**WORK INSTRUCTIONS:**
In the tax appeal order, what percentage of shares does the assessee hold in M/s. A.K. Capital Services Limited?

**TEXT SECTION:**
* * *

On the other hand, the ld. AR pointed out that initially, the AO stated that the loose paper was seized from the locker of the assessee. However, the AO had to reconcile later that this was a loose paper found from the premises of assessee’s residence along with some papers. The ld. AR stressed that the AO failed to establish whether the handwriting matched with that of the assessee and he pointed out that the handwriting is not that of the assessee. It was a piece of paper with names of two people who had nothing to do with the assessee. The assessee does not know about any Yash and Vasanti. According to him, the AO failed to bring any material on record to relate to the loose paper and no adverse inference could be validly drawn against the assessee on the basis of a loose paper without any corroborative evidence. Therefore, he contended that the CIT (A) appreciated these facts and deleted the addition which need not be disturbed.
We have heard both the parties and perused the record. We observe that the AO found a loose paper on which investment of Yash and Vasanti has been written with certain amounts mentioned on it. The assessee is a substantial shareholder in M/s. A.K. Services Pvt. Ltd. and has 30% shareholding in M/s. A.K. Capital Services Limited which is a listed company. Though the AO in his notice to the assessee had claimed that this loose paper was seized from his locker has reconciled to the fact that the paper was seized from his residence. A paper on which two names of Yash and Vasanti and certain amounts were written cannot be the sole basis on which addition can be made u/s 69 of the Act. In order to make addition, there has to be some evidence to corroborate or support that this investment has been done by the assessee in the name of these two individuals. The AO had all the powers to enquire from both the companies whether there was any Yash and Vasanti holding any shares in the said companies. A reference by the AO that one Bobby Singh, Senior Executive of M/s. A.K. Capital Services Ltd. whose name also being found in the said loose paper with the correct shareholding, according to the AO, points out that this paper is not a dump document as suggested by the assessee. If the argument of the AO that in the said paper, the Senior Executive of M/s. A.K. Capital Services Ltd., Shri Bobby Singh, with his correct shareholding mentioned that shows that the document is a true document. If that is so, then Yash and Vasanti should also be holding shares in M/s. A.K. Capital Services Ltd. or M/s. A.K. Services Pvt. Ltd. The AO once found out that Bobby Singh had correct number of shares as mentioned in the paper should have found out how much Yash and Vasanti was having in these companies, if any. The AO has not made any enquiry from the companies whether there was any employee or whether there was any relative of the assessee in the name of Yash and Vasanti.
Without making any enquiry just because a paper was found in the premises of the assessee with some names and some figures written, cannot be the sole evidence which could warrant an addition u/s 68 of the Act. For the aforesaid reasons, we do not find any infirmity in the order of the CIT (A) on this issue and we uphold the same. These revenue’s grounds are therefore dismissed. 15. In the result, the appeal of the revenue for assessment year 2007-08 is dismissed.
Order pronounced in open court on this 4th day of March, 2016.

* * *

**DATASET EXTRACT:**
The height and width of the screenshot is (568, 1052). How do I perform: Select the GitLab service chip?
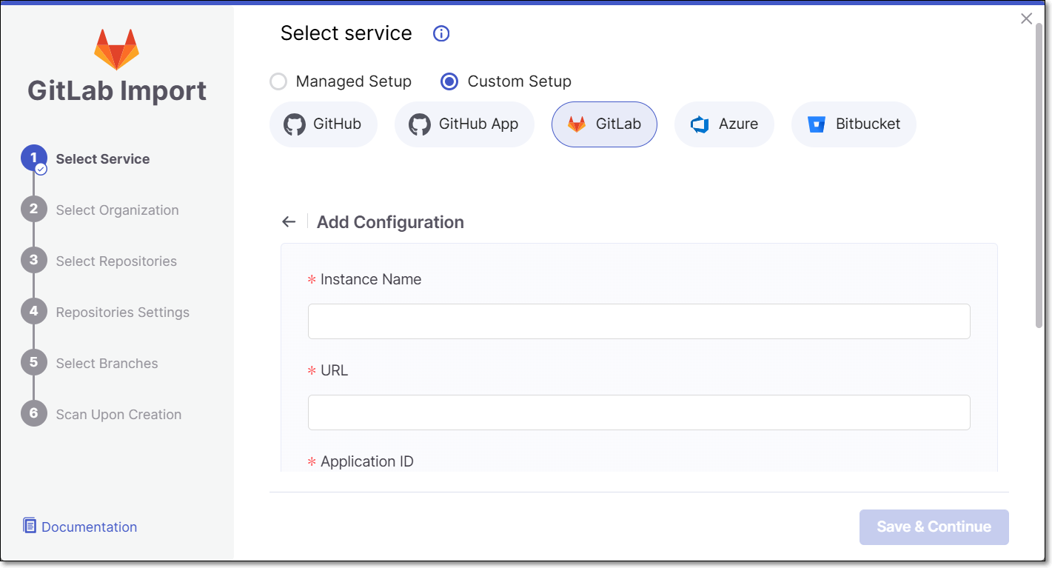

* * *

**RESULT OF THIS TASK:**
30%